■ **Reading passage**

* * * * * * * * *

If the classic real-time combat with pause is too chaotic for your tastes, Pathfinder: Wrath of the Righteous also features an extremely welcome turn-based tactical option that turns the combat experience into something completely different, possibly more faithful to the tabletop experience as well. This option, which can be activated at any time during combat with no penalty, slows down the game's pace considerably, so it's not advisable to turn it on for every enemy encounter, but it also provides players with considerably more control over their characters. In the heat of real-time combat, giving characters the proper commands can be difficult, which is quite needed considering the AI is not good at controlling them.

Leading your companions into battle is just one of the many responsibilities you have as a member of the Crusade, as you will also have to build cities and lead armies into massive tactical battles at certain points during the story. The Crusade gameplay mechanics in Pathfinder: Wrath of the Righteous see the Crusader build and manage cities, lead troops, listen to advisors and pick the right path to victory. The depth of these mechanics is almost daunting, as the choices you make during the adventure and the Mythical Path you take will also influence the Crusade gameplay.

It isn't just the Crusade mechanics that feel a little daunting in Pathfinder: Wrath of the Righteous. Despite Owlcat Games' efforts in streamlining some aspects, the game will still be an intimidating experience for RPG newbies and those with little to no experience with tabletop RPGs. Every little action in the game, whether in combat or while exploring the game's different locations, is regulated by dice rolls and skill checks, which essentially forces players to check out the in-game resources for more in-depth explanations. Thankfully, the game features tons of difficult customization options that can be changed on the fly, so those who are only interested in seeing the story's conclusion can do so with ease by turning off Critical Hits, making enemies weaker, and so on. There's so much flexibility in this customization system that all players have the chance to tailor the experience to their taste.

* * * * * * * * *

■ **Raw data**
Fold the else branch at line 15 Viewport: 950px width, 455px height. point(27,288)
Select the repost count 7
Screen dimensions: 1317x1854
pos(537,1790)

* * * * * * * * *

■ **Actions to take**
(1) From the Wrath of the Righteous review above, extract the passage starting at "Leading your companions" and ending at "the Crusade gameplay.".
(2) Answer these questions using the Wrath of the Righteous review above:
(a) When can the turn-based tactical option be activated?
(b) Besides leading companions into battle, what two things must a member of the Crusade do at certain points during the story?
(c) What regulates every little action in the game?
(3) Decide whether each statement agrees with the Wrath of the Righteous review above. Answer yes or no, and quote the words that decide it.
(a) The AI is good at controlling the characters in real-time combat.
(b) The customization options can be changed on the fly.
(c) The Mythical Path has no effect on the Crusade gameplay.

■ **Answers in order**
(1)
Leading your companions into battle is just one of the many responsibilities you have as a member of the Crusade, as you will also have to build cities and lead armies into massive tactical battles at certain points during the story. The Crusade gameplay mechanics in Pathfinder: Wrath of the Righteous see the Crusader build and manage cities, lead troops, listen to advisors and pick the right path to victory. The depth of these mechanics is almost daunting, as the choices you make during the adventure and the Mythical Path you take will also influence the Crusade gameplay.

(2)
(a) At any time during combat, with no penalty.
(b) Build cities and lead armies into massive tactical battles.
(c) Dice rolls and skill checks.

(3)
(a) No: "the AI is not good at controlling them."
(b) Yes: "can be changed on the fly"
(c) No: "the Mythical Path you take will also influence the Crusade gameplay."